1.1 In the beginning, when Arkheion created libraries and archives, archives were a formless void.
1.2 Then Arkheion destroyed Tiamat, the dragon of primeval, archival chaos.
1.3 Producers, Consumers and Managers lived in the fruitful, well-watered Garden of Arkheion.
1.4 But darkness covered the face of the deep. Producers, Consumers and Managers lived in paradise until the storied "fall" of Managers.
|The "Fall of Man[agers]" by Lucas Cranach the Elder. |
Why? Why! Maybe it was our haste. Maybe it was "human error." Maybe our fingers were just tired. Maybe we didn't want to keep track of names changes and death dates, OK!

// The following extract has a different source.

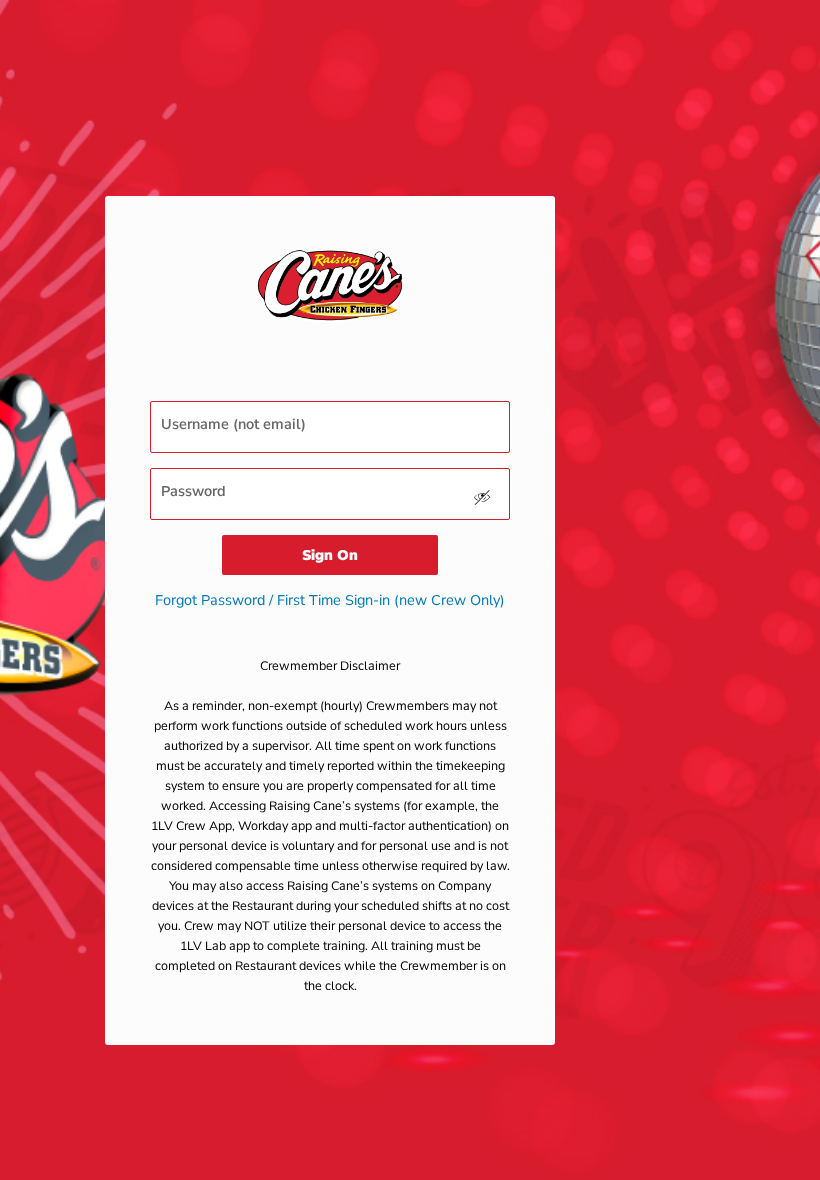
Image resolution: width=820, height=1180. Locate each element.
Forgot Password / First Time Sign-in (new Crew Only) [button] (330, 600)
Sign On (330, 555)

1.5 We lived in darkness until a savior appeared, whom two prophets (the Deutsche Nationalbibliothek and the Library of Congress) had foretold (all the way back in 2012).

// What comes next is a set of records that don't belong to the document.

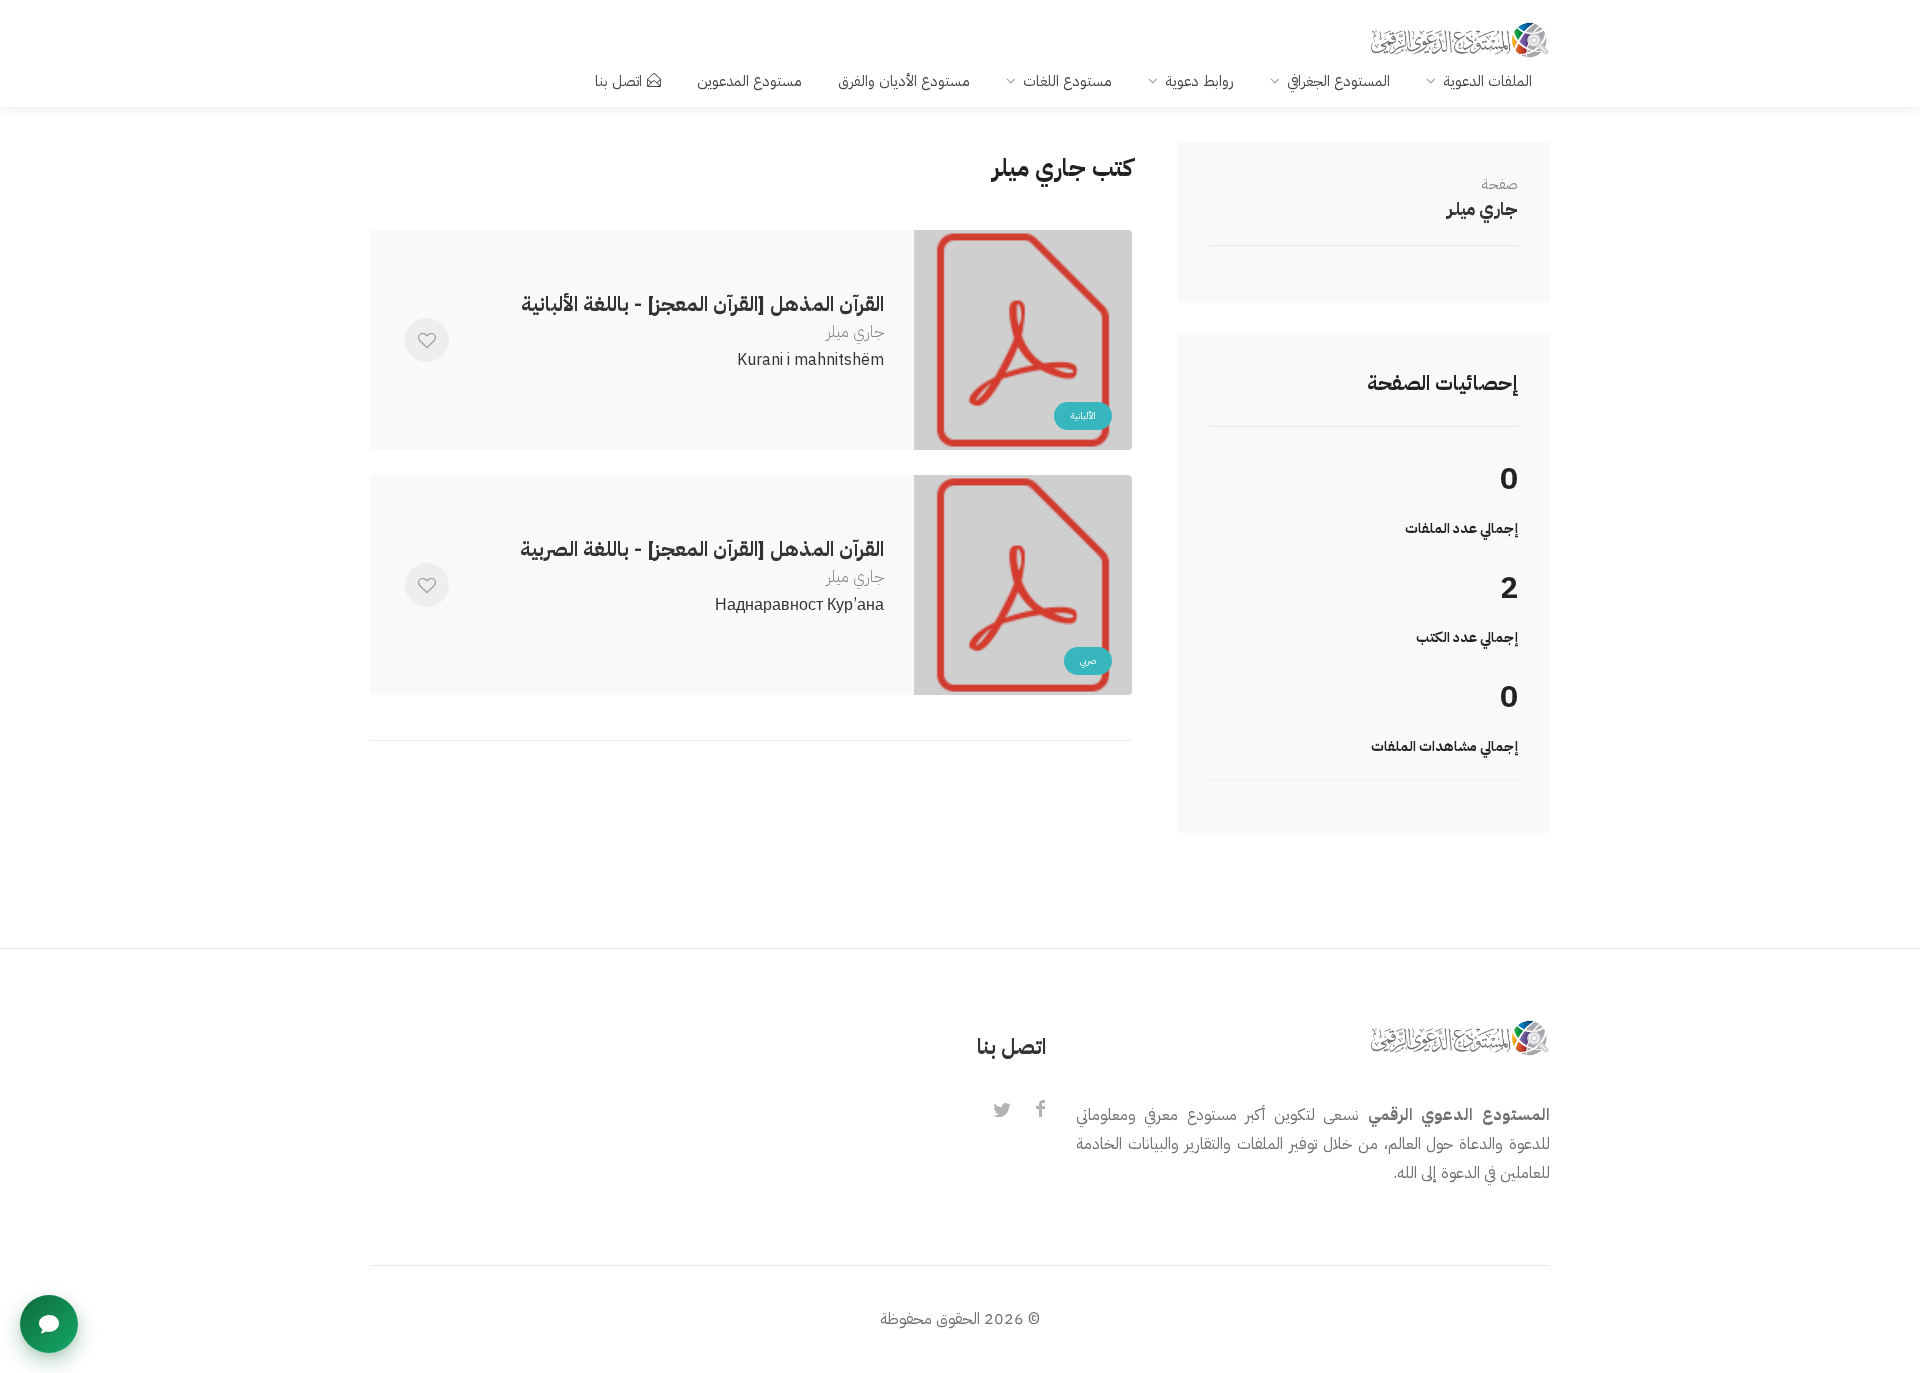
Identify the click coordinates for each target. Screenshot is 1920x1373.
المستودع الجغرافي (1338, 81)
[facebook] (1040, 1111)
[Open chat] (49, 1324)
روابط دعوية (1199, 81)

1.6 At long last, the Virtual International Authority File (VIAF) offered us a path to reconciliation with the thesauri used by Arkheion.
1.7 Amen. So be it.
Using VIAF to Reconcile Our <controlaccess> and <origination> Terms
As a result, this is a two-part blog post!
1. Initial Exploration and Humble Beginnings
|What we wanted.|
|Why we wanted it (at least initially).|
As always, feel free to improve!
Then, we added those lists to OpenRefine, created column headings (make sure you read the README!), and replayed Matt's operations using the JSON in GitHub, and got this:
Simple! It didn't find a match for every term, but it was a good start! We were feeling pretty good...
It was about this time that we realized that we had forgotten a very important step, normalizing these terms in the first place! Oops!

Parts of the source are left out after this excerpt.